Karl Marx and V.I. Lenin, although writing 80 years apart, predicted -- on paper at least -- the final convulsions of global capitalism. The long lines of their analysis are particularly helpful today, as our attention spans contract and we forget recent events that are heavily impacting our lives today. For example...

After 40 years of concentrated assault on our economy and culture by corporate capital and its media machine, we expect our current President to have fixed our problems in four years. Here's a two-act scenario that may serve to re-expose what's underlying all the election hysteria.

In 1848, Marx theorized that capitalism -- in this ultimate imperialist stage -- would drag growing industrial and financial organizations (no word for corporations yet) into a two-act transition from free-market, a nation-state competition to bad economic theater on a global scale.

Act I -- Marx's scenario: Monopolies eliminate competition, then gouge consumers and workers.

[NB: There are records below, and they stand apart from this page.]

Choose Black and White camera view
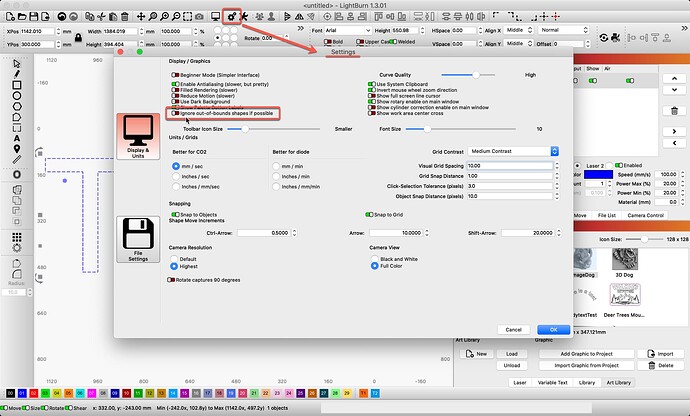 coord(374,258)
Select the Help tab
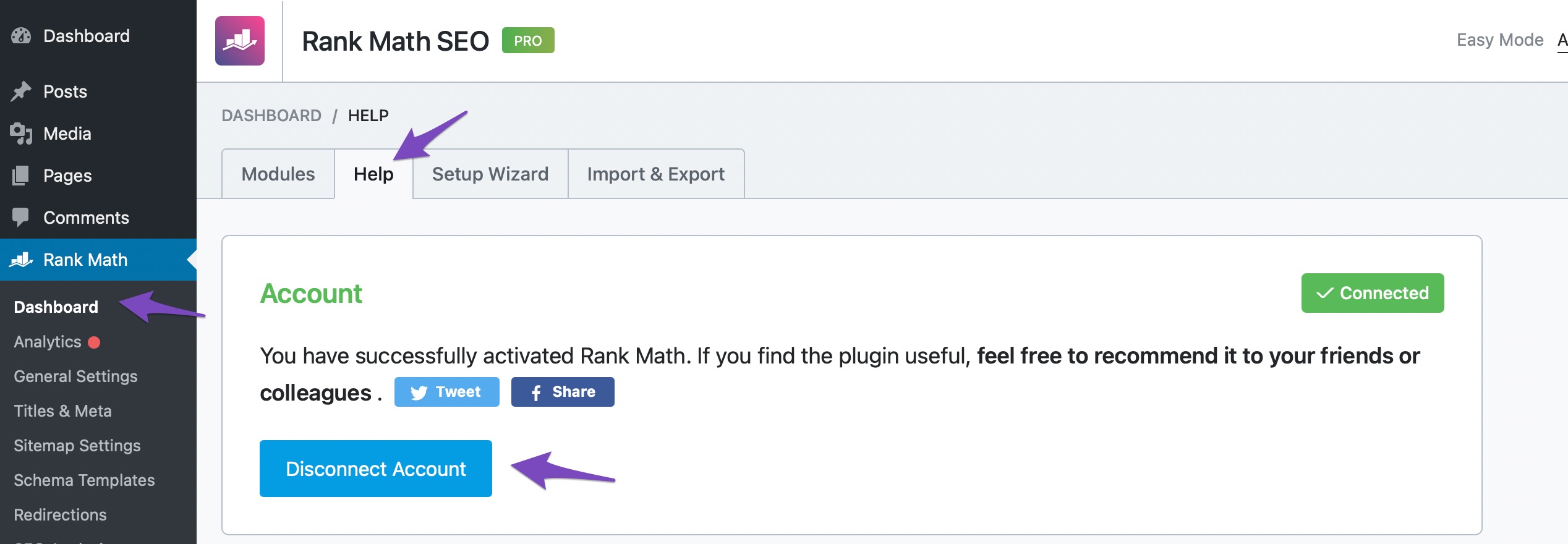1568x544 pixels. [373, 174]
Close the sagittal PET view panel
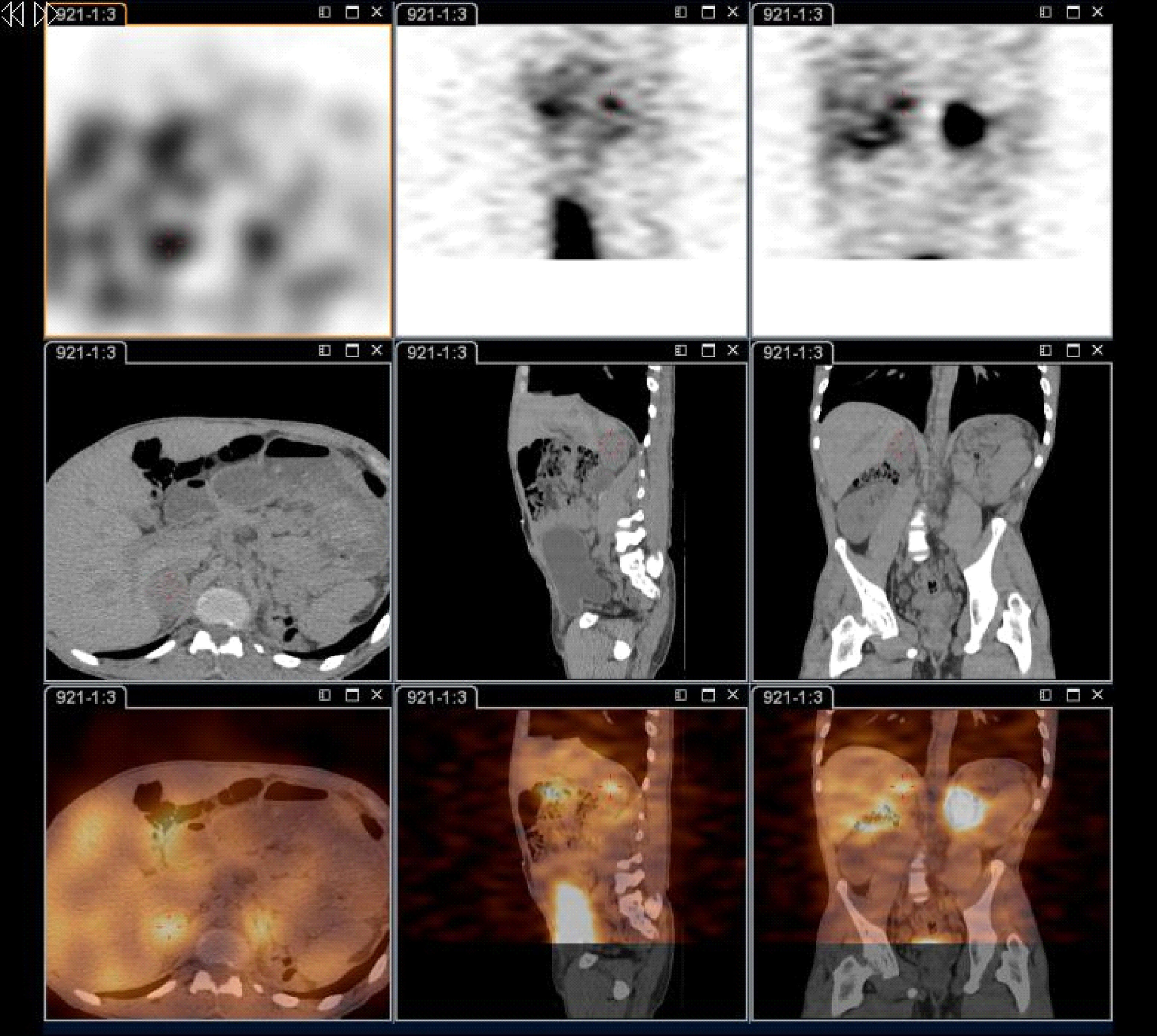Image resolution: width=1157 pixels, height=1036 pixels. click(x=733, y=12)
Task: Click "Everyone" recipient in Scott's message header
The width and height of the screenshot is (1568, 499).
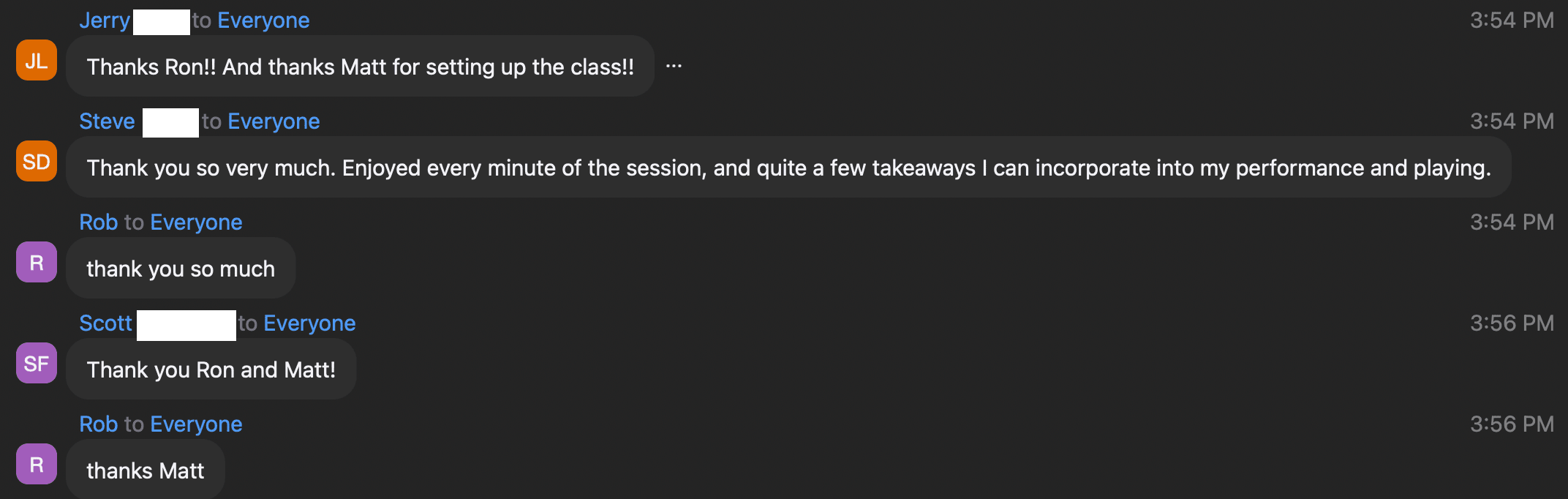Action: click(x=309, y=323)
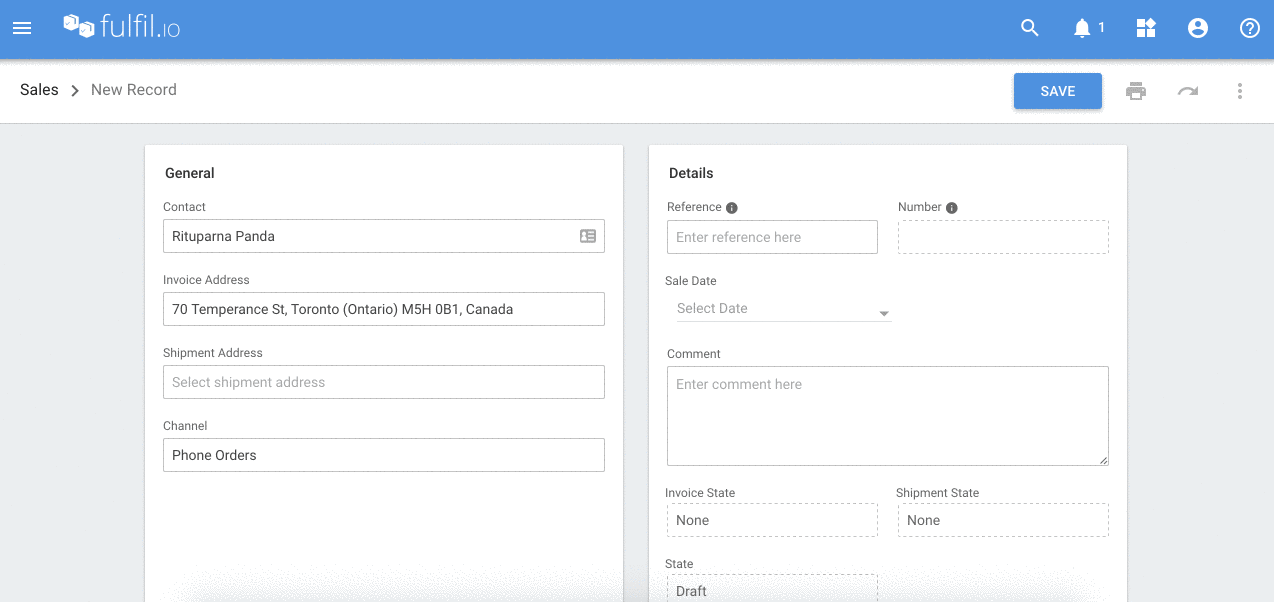Open the notifications bell
This screenshot has width=1274, height=602.
(1082, 28)
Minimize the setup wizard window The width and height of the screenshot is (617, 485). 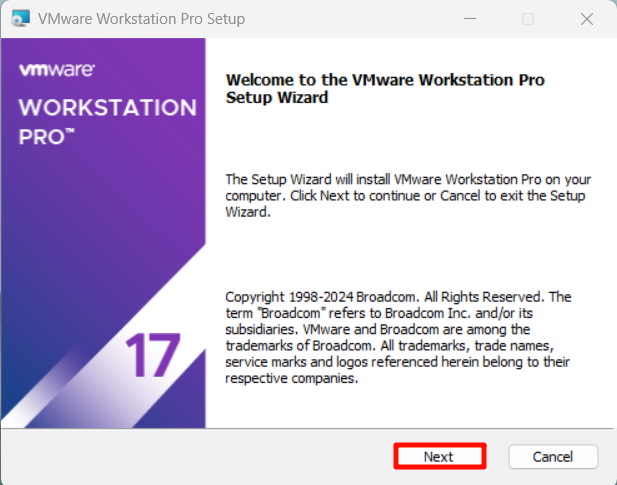pos(470,19)
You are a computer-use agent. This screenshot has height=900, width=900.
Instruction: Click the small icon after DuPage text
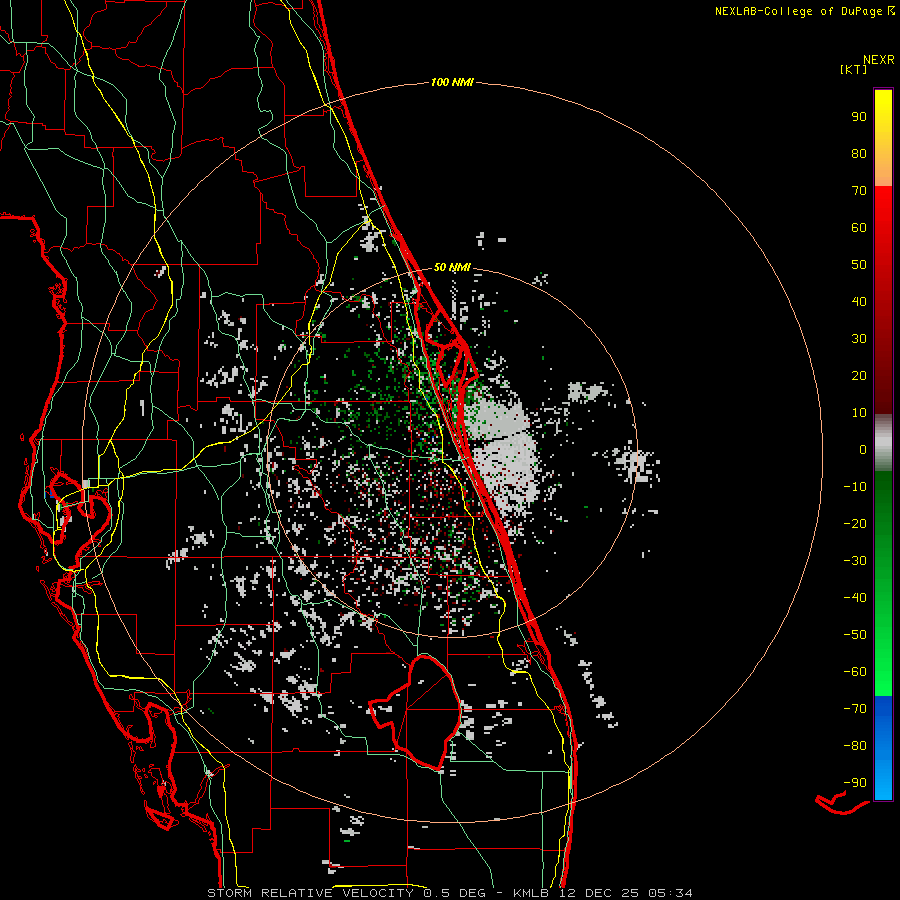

Next, free-market policies result in overproduction of some goods and services and underproduction of others. These laissez-faire policies, said Marx, will encourage economic crises such as inflation, slumps, and depressions.

For example, since government began deflating the educational system in the 1970s (educated working-class people get too "uppity"), and President Ronald Reagan busted PATCO, the air traffic controllers' union in 1981, middle America has been forced to accept lower wages or become unemployed.

In Marx's terms, workers become "pauperized." When the people working at Wal Mart stop shopping at Wal Mart because they can't afford it, capitalism is, in Marx's terms, "sowing the seeds of its own destruction."

Act II / Scene 1 -- Lenin's scenario: By 1916, Lenin had refined Marx's self-destruct prediction. Lenin theorized that bank capital would merge with industrial capital to create "finance capital."  Like particulate matter in deep space, finance capital coagulates into clusters that reach critical mass in the creation of a financial oligarchy of corporations. (Lenin called them "associations").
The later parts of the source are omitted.